6. The mining fracture monitoring device of any of claims 1-4, further comprising a wireless data transmission relay station for communicatively connecting the at least one monitoring unit and the external computing unit.

7. The mining fracture monitoring device of claim 3 or 4, wherein the laser emitting unit further comprises an emitting unit support for supporting the emitting unit body, and the laser reflecting unit further comprises a reflecting unit support for supporting the reflecting unit body.

8. The mining crack monitoring device of any of claims 2 to 4, wherein the power module is a battery and/or a solar photovoltaic panel.

9. A method of monitoring a mining fracture using the mining fracture monitoring device of any of claims 1 to 8, comprising the steps of:

step 1, arranging at least one monitoring unit on two sides of a mining crack, wherein each laser emitting unit and each laser reflecting unit are oppositely positioned on two sides of the mining crack in parallel;

step 2, at a first moment, the at least one laser transmitter transmits laser to the reflecting plate and receives reflected laser reflected by the reflecting plate;

step 3, determining the coordinates of the reflection point at the first moment according to the reflected laser, and then sending first reflection information to the external computing unit;

step 4, repeating the steps 2 and 3 at a second moment, and sending second reflection information to the external computing unit; and

and 5, determining the three-dimensional scale change of the mining fracture according to the first reflection information and the second reflection information.

10. The method of claim 9, wherein the first reflection information or the second reflection information includes an echo time and a reflection point coordinate in the reflection plate.

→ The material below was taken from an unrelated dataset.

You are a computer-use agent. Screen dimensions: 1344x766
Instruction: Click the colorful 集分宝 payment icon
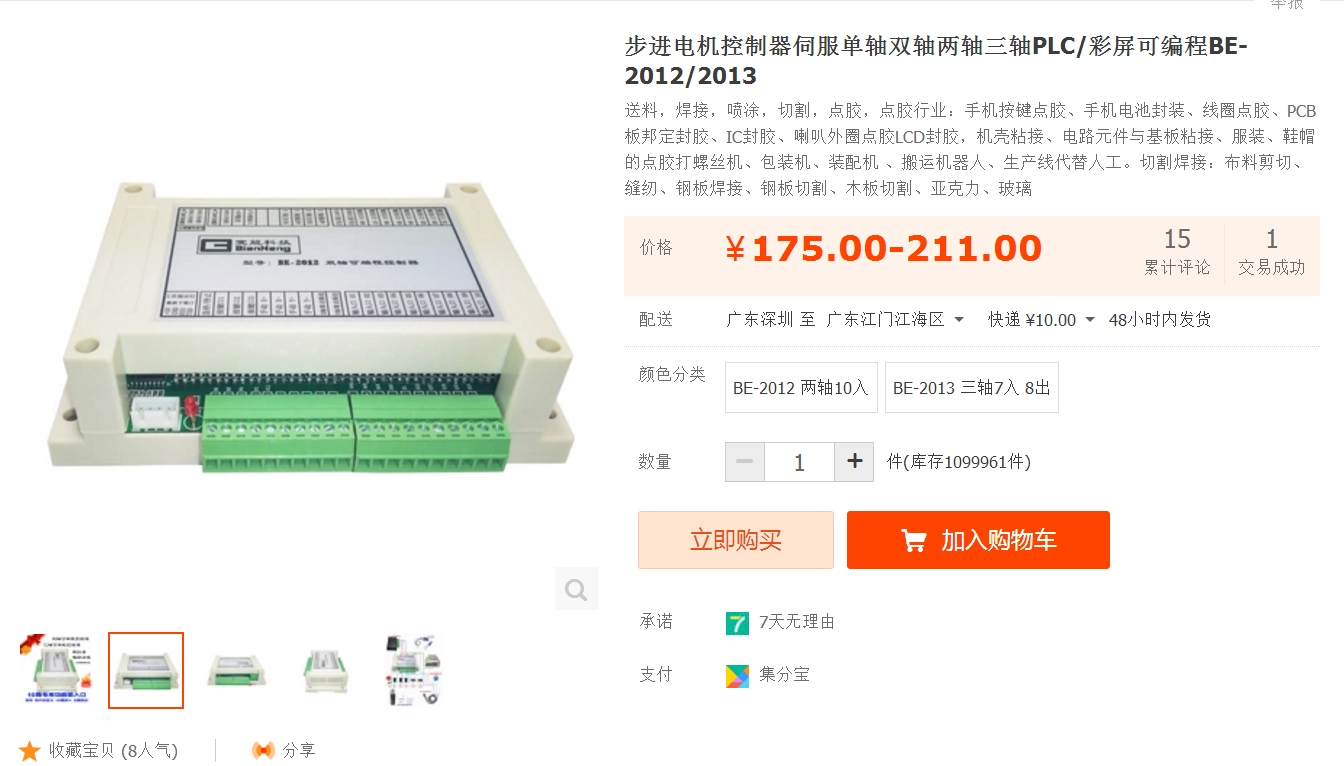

11. The method of claim 10, wherein the three-dimensional changes include width differences, height differences, and horizontal dislocation distances perpendicular to the width direction.

12. The method of claim 11, wherein the width difference is calculated by the following equation:

wherein ,D_iIs the distance between the laser emitting unit and the laser reflecting unit at the ith moment, i is a natural number, Delta D is the width difference between the ith moment and the (i-1) th moment, t_iThe echo time at the i-th time and c is the speed of light.

13. The method according to claim 12, wherein the height difference is a product of a difference between ordinate values of coordinates of the reflection points at the second time and the first time and a side length of the reflection unit; the horizontal dislocation distance is the product of the difference between the abscissa values of the coordinates of the reflecting points at the second time and the first time and the side length of the reflecting unit.